Recorded data Start Marker

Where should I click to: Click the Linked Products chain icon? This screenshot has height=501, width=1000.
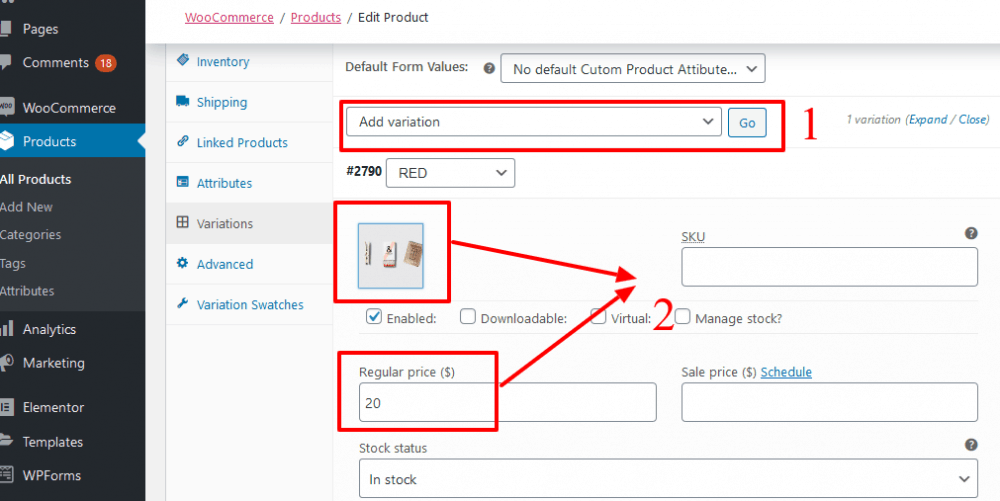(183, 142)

Recorded data End Marker
Recorded data Start Marker

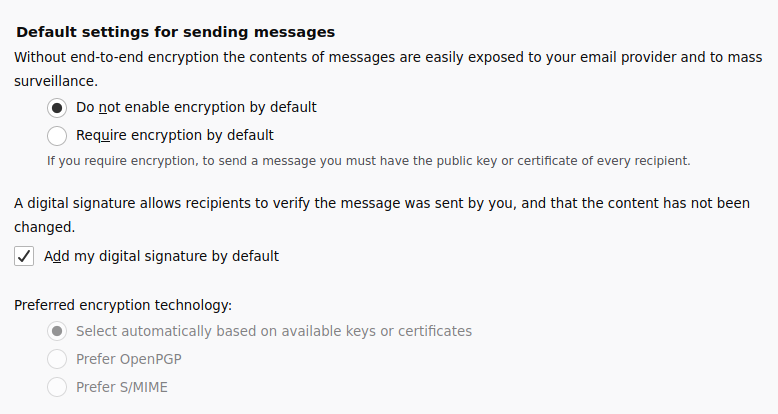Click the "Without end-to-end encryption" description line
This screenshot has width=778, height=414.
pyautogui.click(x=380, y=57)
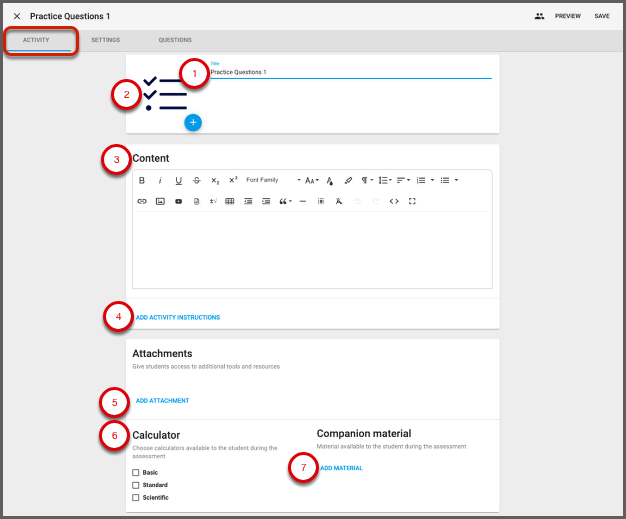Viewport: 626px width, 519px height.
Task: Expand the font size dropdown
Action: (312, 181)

Recorded data End Marker
Recorded data Start Marker

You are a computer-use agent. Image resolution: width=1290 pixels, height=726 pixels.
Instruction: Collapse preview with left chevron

Recorded data End Marker

What the exercise asks:
Copy out, word for word, the part of the entries above that begins at the line with "You are a computer-use" and ends at the line with "Instruction: Collapse preview", including both.

The answer:
You are a computer-use agent. Image resolution: width=1290 pixels, height=726 pixels.
Instruction: Collapse preview with left chevron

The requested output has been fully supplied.